Passage shown -
Feral's Brewpub Comes Full Circle

October 25, 2021, by James Smith

Feral's Brewpub Comes Full Circle

Since the below article was published, Feral's owner, Coca-Cola EuroPacific Partners, have announced they are to sell all beer and cider brands in the region. This means Feral will be sold less than five years after it was acquired from co-founder Brendan Varis.
UPDATE 2: They've since announced they're not selling Feral, after all.


The closure of Feral's brewpub in the Swan Valley at the start of the month felt like the end of an era for many. Sure, the trailblazing brewery has been following a different trajectory in recent years following its acquisition by Coca-Cola Amatil (CCA) in 2017, with Biggie Juice and its variants meaning more to many drinkers than trips out to Baskerville, but the venue will be remembered fondly by thousands of beer lovers, both from WA and far further afield.

Raw data -

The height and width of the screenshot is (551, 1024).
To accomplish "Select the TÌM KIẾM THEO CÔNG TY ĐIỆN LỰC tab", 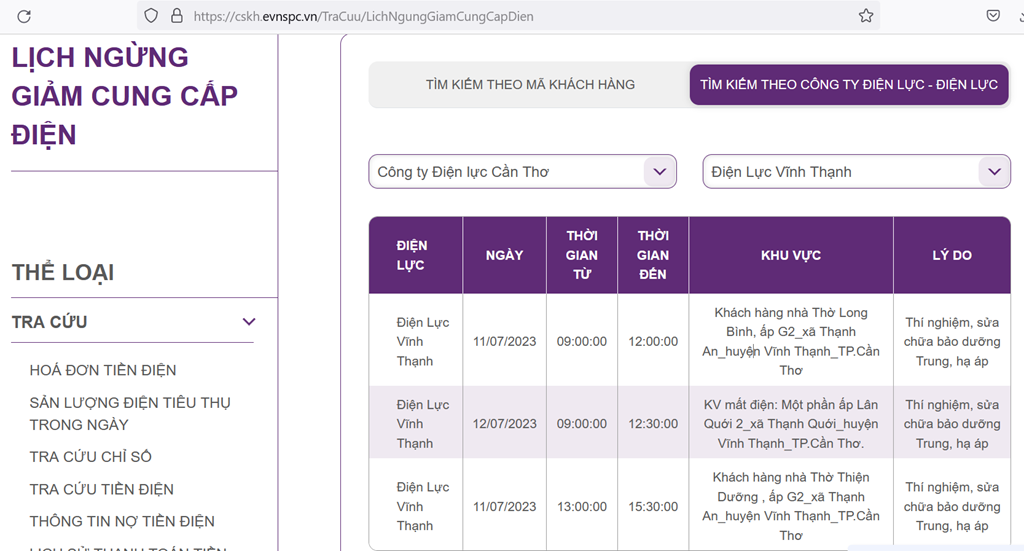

Your task -
According to the Feral's brewpub article, in what year did Coca-Cola Amatil acquire Feral? The listing is drawn from a separate source, unrelated to the Feral's brewpub article.

Solution for this task -
2017